Fig. 7. Human ICF4 mutant cells display impaired macroH2A deposition associated with transcriptional de-repression at repeats.

a Schematic representation depicts a human homozygous Leu 801 del (L 801 del) LSH mutant ICF4 patient family tree. Both parents are heterozygous for the mutated allele. b Western blot analysis for detection of indicated proteins in whole-cell extract or chromatin fraction isolated from ICF4 (L 801 del) patient and parental (Parent) lymphocyte cells. c, d Schematic representation of human rDNA repeated locus (c).

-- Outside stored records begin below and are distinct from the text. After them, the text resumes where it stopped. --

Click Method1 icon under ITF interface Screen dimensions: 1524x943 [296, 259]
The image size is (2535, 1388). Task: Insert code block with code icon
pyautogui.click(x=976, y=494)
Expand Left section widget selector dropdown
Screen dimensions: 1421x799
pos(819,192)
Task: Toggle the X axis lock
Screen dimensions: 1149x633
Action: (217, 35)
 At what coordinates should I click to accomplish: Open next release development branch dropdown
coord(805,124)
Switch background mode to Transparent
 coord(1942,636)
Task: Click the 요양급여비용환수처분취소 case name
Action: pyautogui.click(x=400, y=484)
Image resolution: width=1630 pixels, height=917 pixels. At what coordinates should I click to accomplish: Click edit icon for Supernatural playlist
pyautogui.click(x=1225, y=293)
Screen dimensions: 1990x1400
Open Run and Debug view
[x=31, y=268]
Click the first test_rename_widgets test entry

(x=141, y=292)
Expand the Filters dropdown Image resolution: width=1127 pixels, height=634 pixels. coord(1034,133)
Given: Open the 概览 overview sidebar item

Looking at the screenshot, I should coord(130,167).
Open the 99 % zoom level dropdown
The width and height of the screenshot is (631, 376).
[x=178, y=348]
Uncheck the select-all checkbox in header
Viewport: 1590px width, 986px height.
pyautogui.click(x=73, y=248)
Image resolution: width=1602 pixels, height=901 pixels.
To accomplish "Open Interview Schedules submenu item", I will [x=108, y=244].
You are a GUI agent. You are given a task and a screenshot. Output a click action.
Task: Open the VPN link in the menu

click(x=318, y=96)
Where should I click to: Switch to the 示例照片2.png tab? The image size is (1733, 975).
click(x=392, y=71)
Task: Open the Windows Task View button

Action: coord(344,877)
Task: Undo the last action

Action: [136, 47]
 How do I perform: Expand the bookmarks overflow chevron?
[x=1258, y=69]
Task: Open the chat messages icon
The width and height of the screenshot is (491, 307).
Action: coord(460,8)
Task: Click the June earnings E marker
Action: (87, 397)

PRMT promoter, ETS external transcribed spacer, ITS internal transcribed spacer, IGS intergenic spacer. ChIP-qPCR analysis shown in d for detection of macroH2A1, macroH2A2 and H2A enrichment at rDNA sequences in ICF4 patient cells compared to parental control cells. ***p < 0.0001. e ChIP-qPCR analysis for detection of macroH2A1, macroH2A2 and H2A enrichment at repeat sequences (satellite sequences, ALU and LINE1 elements) in ICF4 (L 801 del) and parental cells. ***p < 0.0001. f, g RT-qPCR analysis for detection of transcriptional levels at rDNA (18S, ***p = 0.0003; 28S, **p = 0.0051; f) and repeats (SAT2, *p = 0.0104; LINE1, **p = 0.0048; g) in ICF4 mutant cells compared to parental lymphocyte cells. Data are represented as mean ± SD. Paired two-tailed Student’s t test (d–g). d–g representative of four independent experiments. Source data are provided as a Source Data file.